Work request: Whenever the string "January" turns up in a line below, that line should be copied.

Data supplied:
====================
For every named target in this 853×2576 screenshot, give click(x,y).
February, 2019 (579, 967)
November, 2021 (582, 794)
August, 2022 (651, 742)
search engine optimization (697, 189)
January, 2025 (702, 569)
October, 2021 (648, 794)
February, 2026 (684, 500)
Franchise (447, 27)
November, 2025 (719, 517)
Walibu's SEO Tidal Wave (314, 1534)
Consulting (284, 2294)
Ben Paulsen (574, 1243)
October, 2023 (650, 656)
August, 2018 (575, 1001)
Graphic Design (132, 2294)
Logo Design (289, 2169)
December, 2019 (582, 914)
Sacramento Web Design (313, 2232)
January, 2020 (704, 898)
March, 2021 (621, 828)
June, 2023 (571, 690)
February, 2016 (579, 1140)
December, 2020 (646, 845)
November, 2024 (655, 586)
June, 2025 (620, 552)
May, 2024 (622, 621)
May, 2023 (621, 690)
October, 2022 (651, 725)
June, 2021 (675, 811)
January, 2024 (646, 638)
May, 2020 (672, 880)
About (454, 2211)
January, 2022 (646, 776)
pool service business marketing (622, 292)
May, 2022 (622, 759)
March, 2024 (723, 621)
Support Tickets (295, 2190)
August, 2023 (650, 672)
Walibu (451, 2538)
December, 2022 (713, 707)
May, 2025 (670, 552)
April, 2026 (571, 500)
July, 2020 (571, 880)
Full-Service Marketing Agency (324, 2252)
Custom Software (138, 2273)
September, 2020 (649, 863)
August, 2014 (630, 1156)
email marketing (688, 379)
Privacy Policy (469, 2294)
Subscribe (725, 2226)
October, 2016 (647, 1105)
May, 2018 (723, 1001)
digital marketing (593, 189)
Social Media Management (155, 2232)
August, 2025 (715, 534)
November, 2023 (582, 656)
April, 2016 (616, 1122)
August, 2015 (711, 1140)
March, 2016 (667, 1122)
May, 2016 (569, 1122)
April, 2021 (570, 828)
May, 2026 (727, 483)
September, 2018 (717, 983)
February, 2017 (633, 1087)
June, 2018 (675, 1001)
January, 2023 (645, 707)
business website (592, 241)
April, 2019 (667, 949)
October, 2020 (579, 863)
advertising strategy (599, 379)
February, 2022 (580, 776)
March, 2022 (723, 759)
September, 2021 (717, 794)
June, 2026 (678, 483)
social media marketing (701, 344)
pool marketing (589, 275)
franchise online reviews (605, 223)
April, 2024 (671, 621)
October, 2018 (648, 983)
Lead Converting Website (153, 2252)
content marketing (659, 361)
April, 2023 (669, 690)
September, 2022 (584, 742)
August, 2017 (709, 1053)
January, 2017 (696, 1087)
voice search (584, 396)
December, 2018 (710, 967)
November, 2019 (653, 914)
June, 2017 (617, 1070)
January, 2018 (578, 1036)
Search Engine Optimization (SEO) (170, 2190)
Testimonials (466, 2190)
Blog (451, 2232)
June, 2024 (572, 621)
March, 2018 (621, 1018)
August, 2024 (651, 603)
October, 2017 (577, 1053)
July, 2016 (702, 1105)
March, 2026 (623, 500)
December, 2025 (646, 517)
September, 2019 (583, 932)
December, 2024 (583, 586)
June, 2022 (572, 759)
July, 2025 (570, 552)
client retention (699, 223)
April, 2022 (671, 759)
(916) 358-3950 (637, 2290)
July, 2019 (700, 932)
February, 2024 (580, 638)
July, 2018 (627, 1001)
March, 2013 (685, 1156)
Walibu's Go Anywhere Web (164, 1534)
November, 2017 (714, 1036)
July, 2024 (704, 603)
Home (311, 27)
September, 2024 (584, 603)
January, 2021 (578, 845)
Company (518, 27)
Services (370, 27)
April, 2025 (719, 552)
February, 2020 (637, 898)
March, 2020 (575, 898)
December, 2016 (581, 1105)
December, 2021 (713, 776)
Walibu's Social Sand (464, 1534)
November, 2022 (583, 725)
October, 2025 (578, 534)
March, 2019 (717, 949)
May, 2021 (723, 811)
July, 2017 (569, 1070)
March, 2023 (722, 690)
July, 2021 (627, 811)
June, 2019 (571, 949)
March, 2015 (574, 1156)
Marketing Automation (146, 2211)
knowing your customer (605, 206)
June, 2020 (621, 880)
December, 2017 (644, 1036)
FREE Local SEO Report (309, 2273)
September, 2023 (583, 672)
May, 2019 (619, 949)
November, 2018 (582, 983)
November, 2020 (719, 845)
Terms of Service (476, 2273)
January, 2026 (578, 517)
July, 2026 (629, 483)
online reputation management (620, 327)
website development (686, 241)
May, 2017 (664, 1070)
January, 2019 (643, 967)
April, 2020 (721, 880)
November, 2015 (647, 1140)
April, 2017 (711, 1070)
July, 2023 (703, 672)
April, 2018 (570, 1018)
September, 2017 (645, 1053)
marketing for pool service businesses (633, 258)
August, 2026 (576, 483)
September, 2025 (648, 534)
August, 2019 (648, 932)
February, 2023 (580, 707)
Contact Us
====================
Result:
January, 2025 (702, 569)
January, 2020 (704, 898)
January, 2024 (646, 638)
January, 2022 (646, 776)
January, 2023 (645, 707)
January, 2017 (696, 1087)
January, 2018 (578, 1036)
January, 2021 (578, 845)
January, 2026 (578, 517)
January, 2019 (643, 967)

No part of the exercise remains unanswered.